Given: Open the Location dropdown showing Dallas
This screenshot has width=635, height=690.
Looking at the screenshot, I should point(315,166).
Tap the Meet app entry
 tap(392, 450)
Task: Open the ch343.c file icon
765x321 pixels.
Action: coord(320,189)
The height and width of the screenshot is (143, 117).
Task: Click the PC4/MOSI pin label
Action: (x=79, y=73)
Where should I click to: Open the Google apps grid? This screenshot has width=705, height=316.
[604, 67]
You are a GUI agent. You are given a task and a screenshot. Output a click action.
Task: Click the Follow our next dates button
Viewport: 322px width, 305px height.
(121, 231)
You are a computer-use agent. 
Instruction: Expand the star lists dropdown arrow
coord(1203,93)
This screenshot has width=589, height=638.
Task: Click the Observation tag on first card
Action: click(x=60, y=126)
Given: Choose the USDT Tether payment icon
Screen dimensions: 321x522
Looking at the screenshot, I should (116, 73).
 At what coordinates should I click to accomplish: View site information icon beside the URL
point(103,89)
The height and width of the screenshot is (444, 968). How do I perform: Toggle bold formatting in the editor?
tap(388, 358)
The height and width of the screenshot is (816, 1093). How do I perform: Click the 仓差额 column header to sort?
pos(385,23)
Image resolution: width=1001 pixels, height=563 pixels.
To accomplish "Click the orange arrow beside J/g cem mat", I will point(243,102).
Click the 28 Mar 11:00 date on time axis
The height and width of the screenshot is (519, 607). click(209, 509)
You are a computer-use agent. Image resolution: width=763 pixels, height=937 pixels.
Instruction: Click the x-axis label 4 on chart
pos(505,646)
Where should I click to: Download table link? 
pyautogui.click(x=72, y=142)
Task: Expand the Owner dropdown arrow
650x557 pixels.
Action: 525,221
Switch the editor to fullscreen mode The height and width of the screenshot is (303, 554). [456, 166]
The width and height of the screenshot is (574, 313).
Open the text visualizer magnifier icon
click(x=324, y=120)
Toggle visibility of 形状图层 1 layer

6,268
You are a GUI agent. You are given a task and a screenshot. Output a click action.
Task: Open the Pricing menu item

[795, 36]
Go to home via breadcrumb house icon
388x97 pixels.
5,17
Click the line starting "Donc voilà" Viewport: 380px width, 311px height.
• • • • •
_WHAT THE EXERCISE ASKS:_
All records are to be restated exactly, from the first line to the last line.

_SOLUTION FOR THIS EXERCISE:_
Given: Open the Location dropdown showing Dallas
This screenshot has width=635, height=690.
Looking at the screenshot, I should point(315,166).
Tap the Meet app entry
 tap(392, 450)
Task: Open the ch343.c file icon
765x321 pixels.
Action: coord(320,189)
The height and width of the screenshot is (143, 117).
Task: Click the PC4/MOSI pin label
Action: (x=79, y=73)
Where should I click to: Open the Google apps grid? This screenshot has width=705, height=316.
[604, 67]
You are a GUI agent. You are given a task and a screenshot. Output a click action.
Task: Click the Follow our next dates button
Viewport: 322px width, 305px height.
(121, 231)
You are a computer-use agent. 
Instruction: Expand the star lists dropdown arrow
coord(1203,93)
This screenshot has width=589, height=638.
Task: Click the Observation tag on first card
Action: click(x=60, y=126)
Given: Choose the USDT Tether payment icon
Screen dimensions: 321x522
Looking at the screenshot, I should (116, 73).
 At what coordinates should I click to accomplish: View site information icon beside the URL
point(103,89)
The height and width of the screenshot is (444, 968). How do I perform: Toggle bold formatting in the editor?
tap(388, 358)
The height and width of the screenshot is (816, 1093). How do I perform: Click the 仓差额 column header to sort?
pos(385,23)
Image resolution: width=1001 pixels, height=563 pixels.
To accomplish "Click the orange arrow beside J/g cem mat", I will point(243,102).
Click the 28 Mar 11:00 date on time axis
The height and width of the screenshot is (519, 607). click(209, 509)
You are a computer-use agent. Image resolution: width=763 pixels, height=937 pixels.
Instruction: Click the x-axis label 4 on chart
pos(505,646)
Where should I click to: Download table link? 
pyautogui.click(x=72, y=142)
Task: Expand the Owner dropdown arrow
650x557 pixels.
Action: 525,221
Switch the editor to fullscreen mode The height and width of the screenshot is (303, 554). [456, 166]
The width and height of the screenshot is (574, 313).
Open the text visualizer magnifier icon
click(x=324, y=120)
Toggle visibility of 形状图层 1 layer

6,268
You are a GUI agent. You are given a task and a screenshot. Output a click action.
Task: Open the Pricing menu item

[795, 36]
Go to home via breadcrumb house icon
388x97 pixels.
5,17
Click the line starting "Donc voilà" Viewport: 380px width, 311px height.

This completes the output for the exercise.